* **Input for this task**:
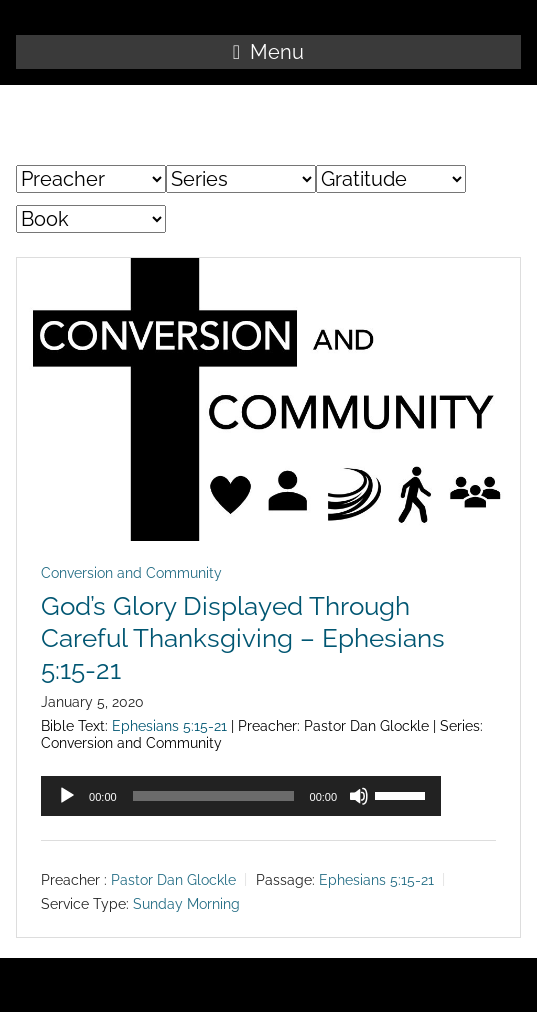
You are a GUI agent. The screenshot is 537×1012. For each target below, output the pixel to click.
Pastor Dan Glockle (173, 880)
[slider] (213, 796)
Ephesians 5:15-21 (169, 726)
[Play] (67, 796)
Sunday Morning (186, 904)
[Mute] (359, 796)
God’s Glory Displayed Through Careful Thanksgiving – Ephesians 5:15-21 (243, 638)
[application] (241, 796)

* **Requirement**: Rewrite all of these lines, including the request, and increase every x and y coordinate in the answers by 35. Omit the picture from your output.

* **Solution for this exercise**:
You are a GUI agent. The screenshot is 537×1012. For each target below, output the pixel to click.
Pastor Dan Glockle (208, 915)
[slider] (248, 831)
Ephesians 5:15-21 (204, 761)
[Play] (102, 831)
Sunday Morning (221, 939)
[Mute] (394, 831)
God’s Glory Displayed Through Careful Thanksgiving – Ephesians 5:15-21 (278, 673)
[application] (276, 831)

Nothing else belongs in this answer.